EXTRAIT:
___

Mais, au regard de l’ampleur de la réduction des émissions à réaliser, les experts de l’Agence Internationale de l’Énergie(AIE) et du GIEC considèrent que le recours aux technologies de captage, de stockage et de valorisation du CO2 est indispensable pour atteindre l’objectif de neutralité carbone.

Le procédé DMX de captage du CO2, fruit d’une décennie de recherche dans les laboratoires d’IFP Énergies nouvelles, est ainsi aujourd’hui en cours de démonstration sur le site d’Arcelor Mittal à Dunkerque, géant de l’acier qui émet de plus de 11 millions de tonnes de CO2 chaque année.

Le CO2 capté pourrait être transporté puis stocké en mer du Nord, par exemple sur le site du projet norvégien Northern Lights, qui a également signé en août dernier son premier accord commercial pour le transport et le stockage du CO2, cette fois capté sur une usine d’ammoniac et d’engrais des Pays-Bas.

L’objectif du captage, stockage ou valorisation du dioxyde de carbone (plus connus sous les acronymes CCS ou CCU pour carbon capture and storage ou carbon capture and utilisation) est de contribuer à décarboner l’industrie : il s’agit d’un ensemble de technologies permettant de capter et de stocker et/ou d’utiliser le CO2 plutôt que de le laisser s’échapper dans l’atmosphère. En effet, l’industrie lourde est à l’origine de presque 20 % des émissions mondiales de CO2 aujourd’hui. En France, la Stratégie nationale bas carbone (SNBC) fixe une réduction des émissions industrielles de 80 % d’ici 2050 par rapport à 2015.

Dans le scénario « développement durable » de l’AIE, ces technologies de captage contribueraient à hauteur de 15 % à la réduction cumulée des émissions de CO₂ en 2070.

___

CONSIGNE 1:
Présente sous forme de liste JSON de chaînes, une par ligne et sans les lignes vides, la partie des enregistrements qui commence à la ligne contenant "The width and" et va jusqu'à la fin des enregistrements. Omets les images dans ta réponse.
L'extrait et les enregistrements proviennent de sources distinctes.

___

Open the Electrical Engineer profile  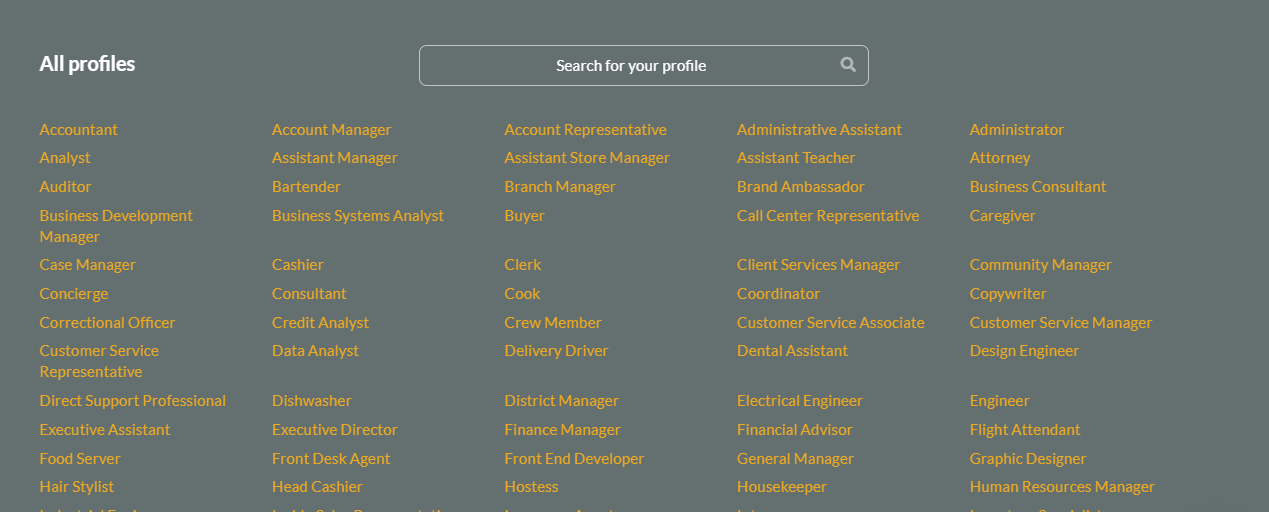[799, 401]
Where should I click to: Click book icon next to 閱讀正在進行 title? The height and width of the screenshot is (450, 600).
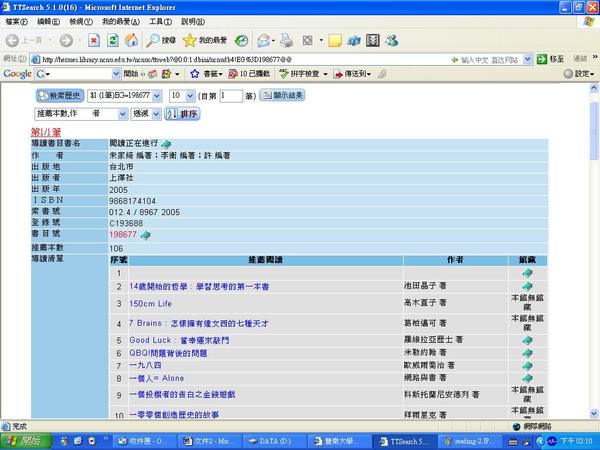tap(166, 144)
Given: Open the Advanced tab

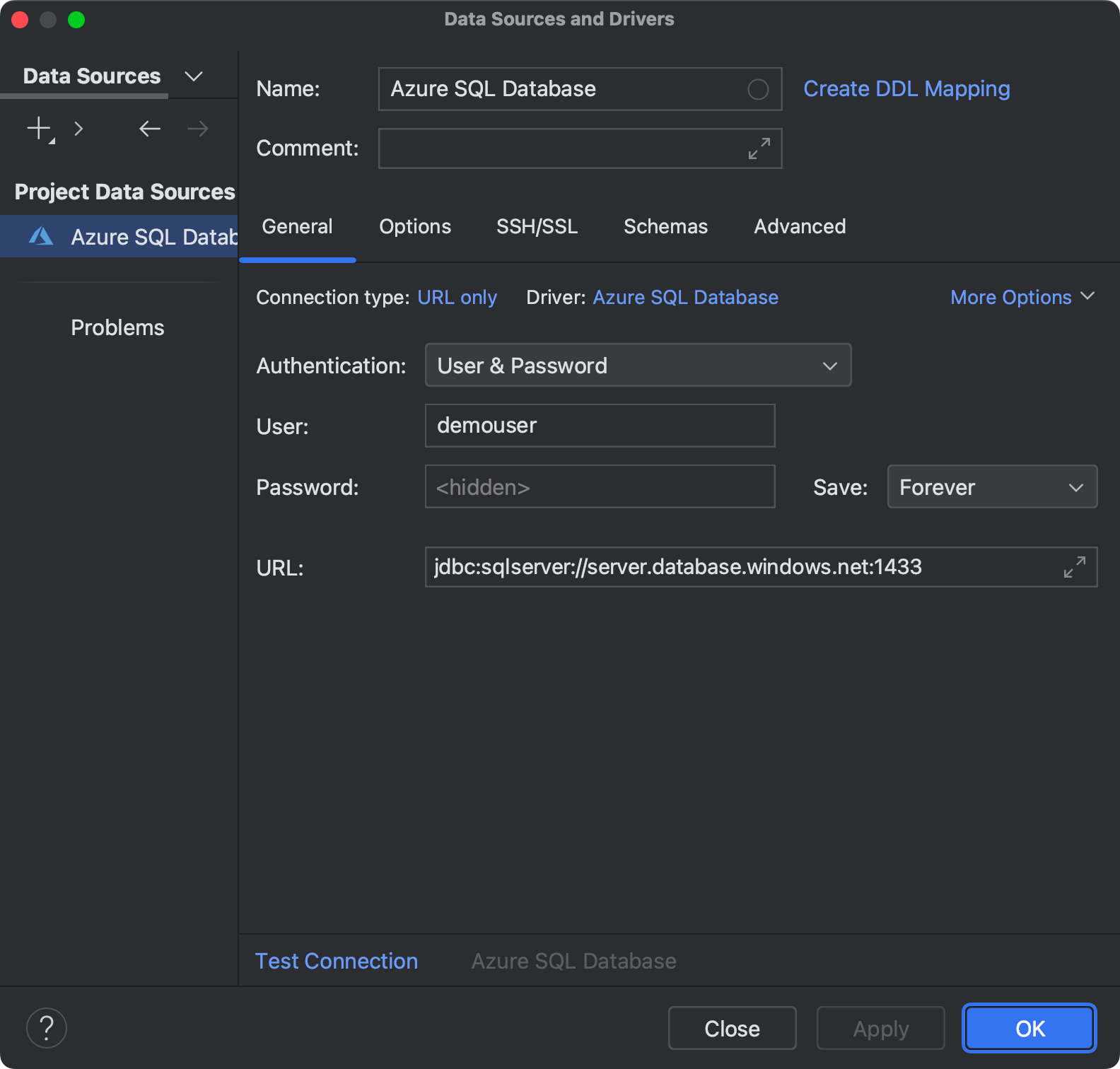Looking at the screenshot, I should [x=800, y=227].
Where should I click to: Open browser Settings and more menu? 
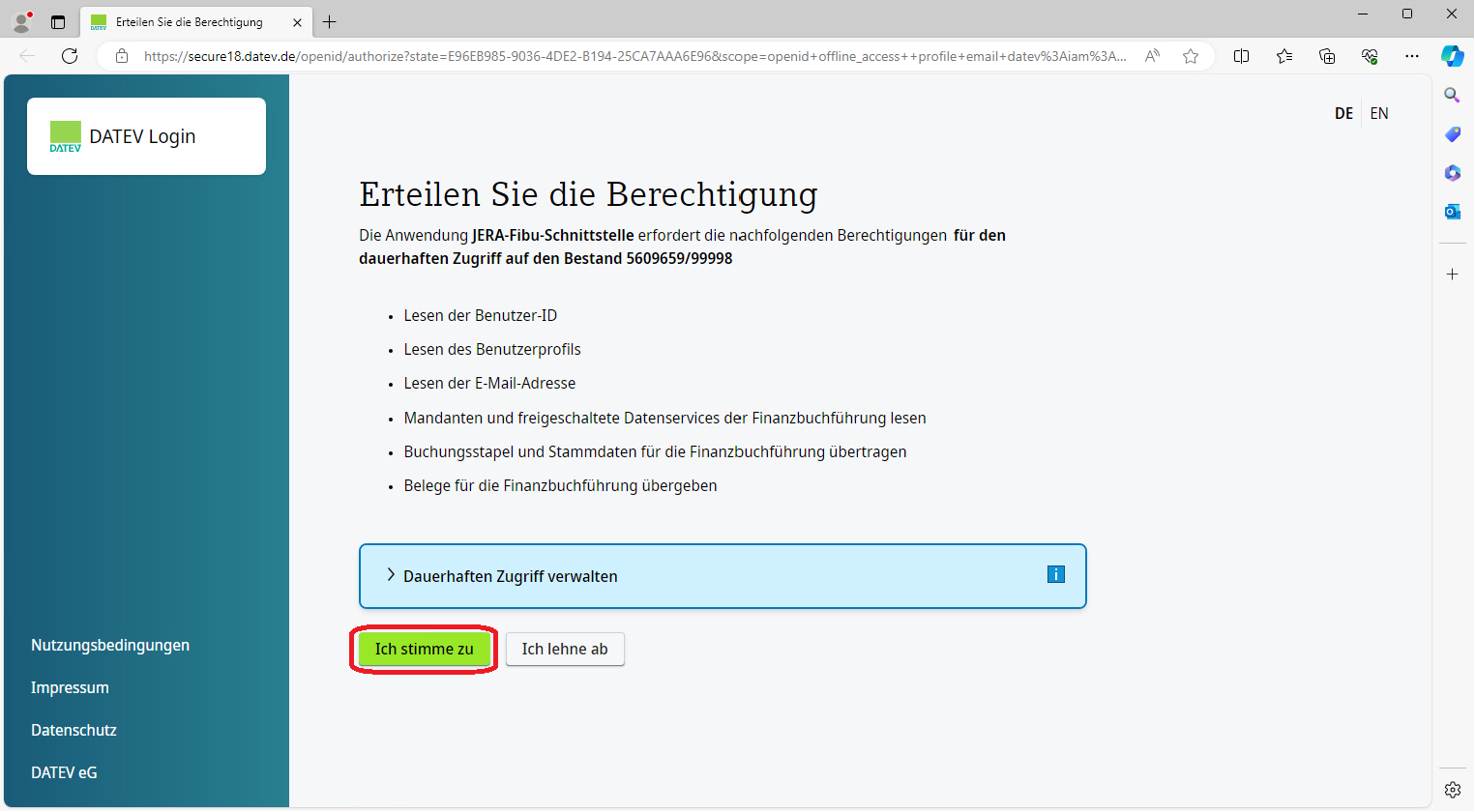1412,56
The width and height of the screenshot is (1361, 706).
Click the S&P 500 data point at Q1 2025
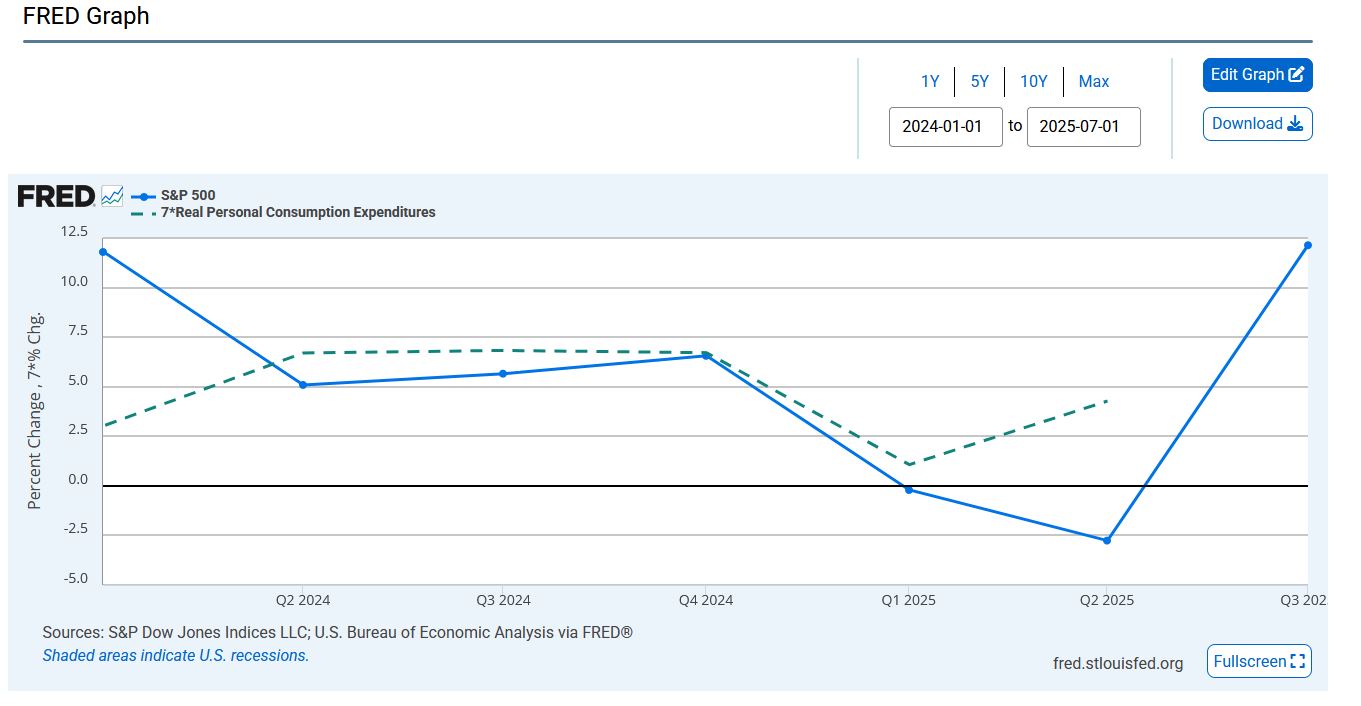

___

CONSIGNE 2:
Réponds à ces questions sur l'extrait consacré au captage du CO2 :
(a) Sur quel site le procédé DMX est-il en cours de démonstration ?
(b) Quelle réduction des émissions industrielles la Stratégie nationale bas carbone fixe-t-elle d'ici 2050 par rapport à 2015 ?
(c) Dans le scénario « développement durable » de l'AIE, à quelle hauteur les technologies de captage contribueraient-elles à la réduction cumulée des émissions de CO₂ en 2070 ?

RÉPONSE 1:
[
  "The width and height of the screenshot is (1361, 706).",
  "Click the S&P 500 data point at Q1 2025"
]

RÉPONSE 2:
(a) Sur le site d'Arcelor Mittal à Dunkerque.
(b) Une réduction de 80 %.
(c) À hauteur de 15 %.